> [ÜBUNGSAUFGABEN]
**A.** Gib bitte einen Abschnitt aus dem Text wörtlich wieder, beginnend bei „3. Jſt zu mercken“ und weiter bis einschließlich „zur Hoͤllen geſtuͤrtzet.“.
**B.** Wer ist laut dem Text beim foro juſtitiæ stehen geblieben?

> [TEXT]
3. Jſt zu mercken Ordo, die Ordnung/ ſo bereits oben zum theil
angedeutet/ zuvor in die Hoͤlle/ hernach in den Himmel/ zuvor ſoll man
auß Schamhafftigkeit unter ſich ſehen/ ehe man auß gutem Vertrauen
die Augen uͤber ſich hebt. Man ſoll nicht das hinderſte zum foͤrderſten
angreiffen/ à foro gratiæ ad thronum Juſtitiæ appelliren; von dem
Thron der Gnaden an den Richter-Stul appelliren. Gleichwie es nicht
recht gethan waͤre/ wann man eine Sache/ ſo fuͤr den groſſen Rath gehoͤ-
ret/ wolte bey dem kleinen Rath anbringen. Man ſoll aber auch nicht
bey dem foro juſtitiæ ſtehen bleiben/ wie Judas gethan/ den hernach die
Verzweifflung zur Hoͤllen geſtuͤrtzet.

> [ERFASSTE ANGABEN]

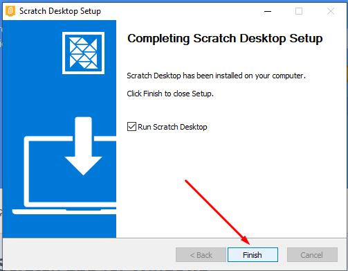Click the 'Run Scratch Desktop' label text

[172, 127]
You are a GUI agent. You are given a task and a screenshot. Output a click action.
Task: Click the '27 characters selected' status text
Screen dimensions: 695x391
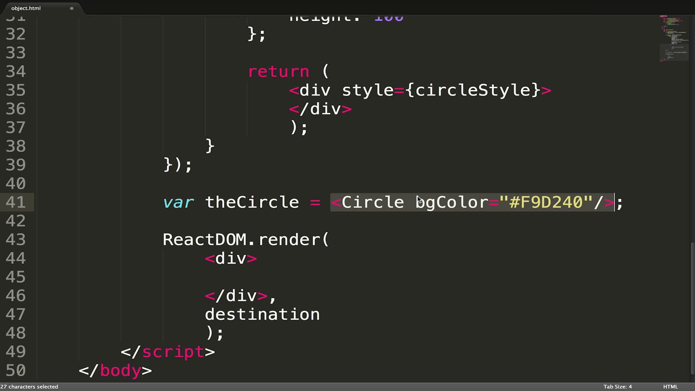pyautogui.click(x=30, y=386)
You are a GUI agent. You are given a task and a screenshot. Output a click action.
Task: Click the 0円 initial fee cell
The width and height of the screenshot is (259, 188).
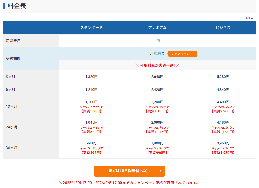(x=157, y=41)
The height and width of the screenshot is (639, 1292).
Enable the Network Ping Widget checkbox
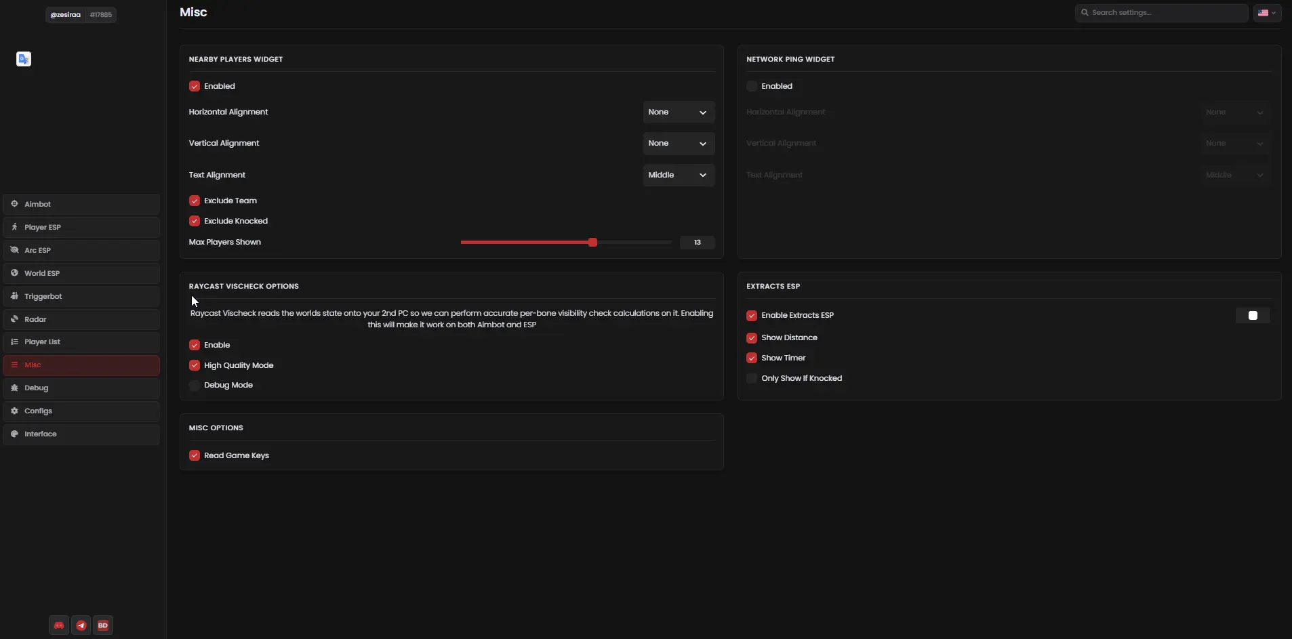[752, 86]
==
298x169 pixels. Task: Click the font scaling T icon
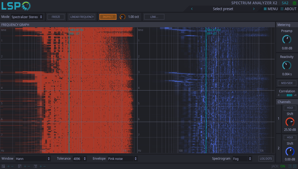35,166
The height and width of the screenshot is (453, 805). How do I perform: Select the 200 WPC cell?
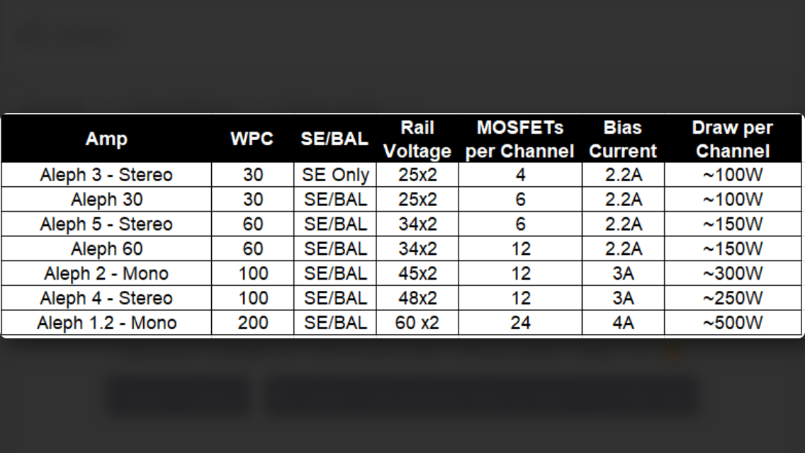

> [ANTWORTEN]
**A.**
3. Jſt zu mercken Ordo, die Ordnung/ ſo bereits oben zum theil
angedeutet/ zuvor in die Hoͤlle/ hernach in den Himmel/ zuvor ſoll man
auß Schamhafftigkeit unter ſich ſehen/ ehe man auß gutem Vertrauen
die Augen uͤber ſich hebt. Man ſoll nicht das hinderſte zum foͤrderſten
angreiffen/ à foro gratiæ ad thronum Juſtitiæ appelliren; von dem
Thron der Gnaden an den Richter-Stul appelliren. Gleichwie es nicht
recht gethan waͤre/ wann man eine Sache/ ſo fuͤr den groſſen Rath gehoͤ-
ret/ wolte bey dem kleinen Rath anbringen. Man ſoll aber auch nicht
bey dem foro juſtitiæ ſtehen bleiben/ wie Judas gethan/ den hernach die
Verzweifflung zur Hoͤllen geſtuͤrtzet.

**B.** Judas